Мерв Кин, вольный журналист из новеллы «Континуум Гернсбека» Уильяма Гибсона, по этому поводу выдал впечатляющую своей аргументацией тираду: «Хочешь шикарное академическое объяснение? Так вот, ты видел семиотический призрак. Все байки контактёров, например, не выходят за рамки второсортной научной фантастики, которая пропитала всю нашу культуру. Я готов поверить в пришельцев, но только не в тех, которые один к одному выглядят как инопланетяне из комиксов пятидесятых годов. Это – семиотические фантомы, осколки подспудных фантазий в рамках определённой культуры, которые откололись и обрели собственное бытие». Призрак именно такой, потому что он вписан в рамки конкретной культуры, будучи ею порождён; в Японии  и Таиланде, без сомнений, другие призраки, не щеголяющие в белых саванах с оборками (призрачная принцесса у Мидзогути, дядюшка Бунми у Апичатпонга).

Сцена с открытым краном и комична, и трагична одновременно. Морин хочет знать наверняка, поэтому любой знак недостаточен, нужен ещё один, а потом и ещё. Даже если призрак начертает на стене «Я, нижеподписавшийся, призрак такого-то» – для Морин этого будет мало. Встреча с призраками изменяет проблему главной героини: доказательство присутствия получены, но теперь нет уверенности, что присутствующий призрак – призрак брата (если, конечно же, в загробной жизни он не пристрастился к ношению женских ночных сорочек). Когда Морин окончательно теряет веру, что Льюис всё ещё с ней, он возникает за её спиной. Этот призрак – ещё один гибсоновский «семиотический фантом», который для пущего эффекта бьёт стаканы, чтобы обозначить своё присутствие. Полтергейст, скрипящий паркетом, открывающий краны и двери – ещё один культурный способ репрезентации призрака. Такой показ призрака одновременно и пугает, и успокаивает, как многажды слышанная рождественская история о привидениях.

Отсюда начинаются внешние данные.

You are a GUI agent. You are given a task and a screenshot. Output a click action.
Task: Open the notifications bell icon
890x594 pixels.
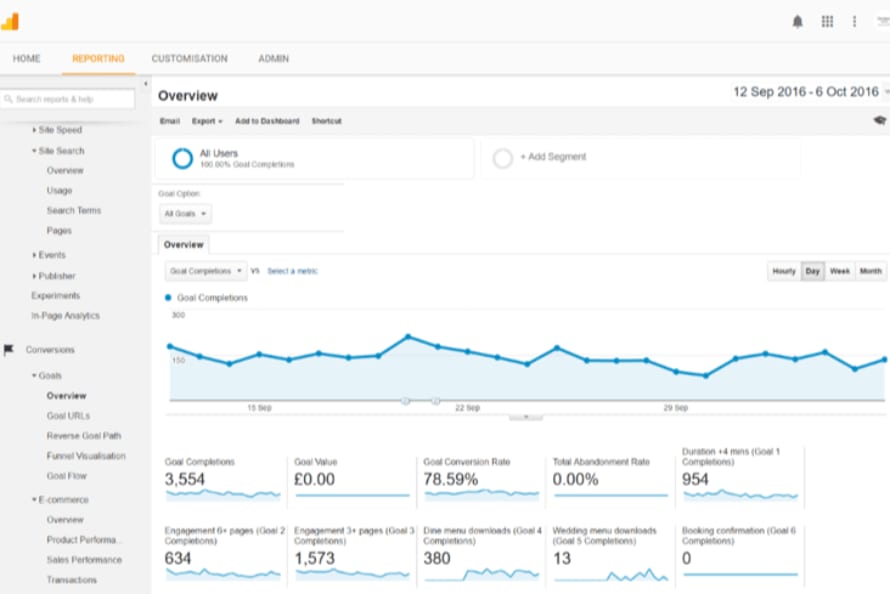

Но всё изменяется, когда Морин говорит: «Льюис, это ты? Или это я сама?». Это мгновение однозначного понимания. Призраки есть. Им не нужно блевать эктоплазмой, завывать и звенеть цепями, как Кентервильское привидение, бить посуду, вертеть столы и отправлять загадочные эсэмэски. Пусть их, нелитературных, некинематографических и даже недискурсивных нельзя увидеть и после представить другому человеку. Призраки есть. Без них невозможно.